== Text section ==
▬▬▬▬▬▬

# 5.20: General Uniform Distributions



This section explores uniform distributions in an abstract setting. If you are a new student of probability, or are not familiar with measure theory, you may want to skip this section and read the sections on the uniform distribution on an interval and the discrete uniform distributions.

## Basic Theory

### Definition

Suppose that $$(S, \mathscr S, \lambda)$$ is a measure space. That is, $$S$$ is a set, $$\mathscr S$$ a $$\sigma$$-algebra of subsets of $$S$$, and $$\lambda$$ a positive measure on $$\mathscr S$$. Suppose also that $$0 \lt \lambda(S) \lt \infty$$, so that $$\lambda$$ is a finite, positive measure.

Random variable $$X$$ with values in $$S$$ has the uniform distribution on $$S$$ (with respect to $$\lambda$$) if $\P(X \in A) = \frac{\lambda(A)}{\lambda(S)}, \quad A \in \mathscr S$

Thus, the probability assigned to a set $$A \in \mathscr S$$ depends only on the size of $$A$$ (as measured by $$\lambda$$).

The most common special cases are as follows:

1. Discrete: The set $$S$$ is finite and non-empty, $$\mathscr S$$ is the $$\sigma$$-algebra of all subsets of $$S$$, and $$\lambda = \#$$ (counting measure).
2. Euclidean: For $$n \in \N_+$$, let $$\mathscr R_n$$ denote the $$\sigma$$-algebra of Borel measureable subsets of $$\R^n$$ and let $$\lambda_n$$ denote Lebesgue measure on $$(\R^n, \mathscr R_n)$$. In this setting, $$S \in \mathscr R_n$$ with $$0 \lt \lambda_n(S) \lt \infty$$, $$\mathscr S = \{A \in \mathscr R_n: A \subseteq S\}$$, and the measure is $$\lambda_n$$ restricted to $$(S, \mathscr S)$$.

In the Euclidean case, recall that $$\lambda_1$$ is length measure on $$\R$$, $$\lambda_2$$ is area measure on $$\R^2$$, $$\lambda_3$$ is volume measure on $$\R^3$$, and in general $$\lambda_n$$ is sometimes referred to as $$n$$-dimensional volume. Thus, $$S \in \mathscr R_n$$ is a set with positive, finite volume.

▬▬▬▬▬▬

== Supplied data ==

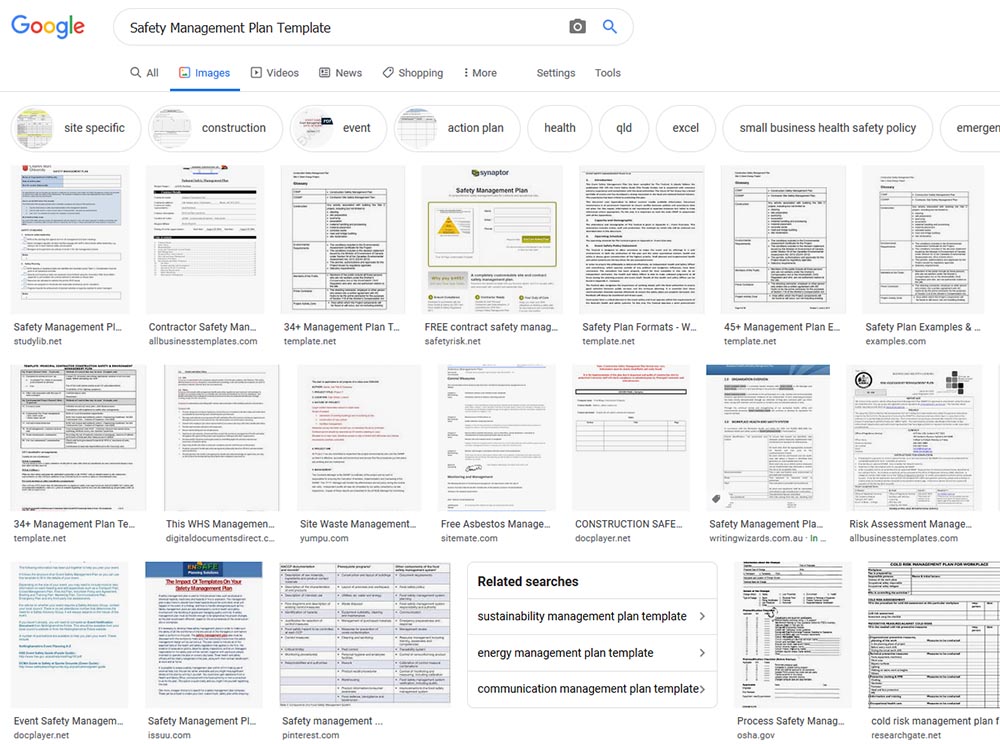
Task: Apply the construction filter chip
Action: [x=216, y=128]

▬▬▬▬▬▬

Reproduce verbatim the passage of the uniform distributions section that opens with the words "# 5.20: General" and closes with "discrete uniform distributions.". The listing stands apart from the uniform distributions section and is separate material.

# 5.20: General Uniform Distributions



This section explores uniform distributions in an abstract setting. If you are a new student of probability, or are not familiar with measure theory, you may want to skip this section and read the sections on the uniform distribution on an interval and the discrete uniform distributions.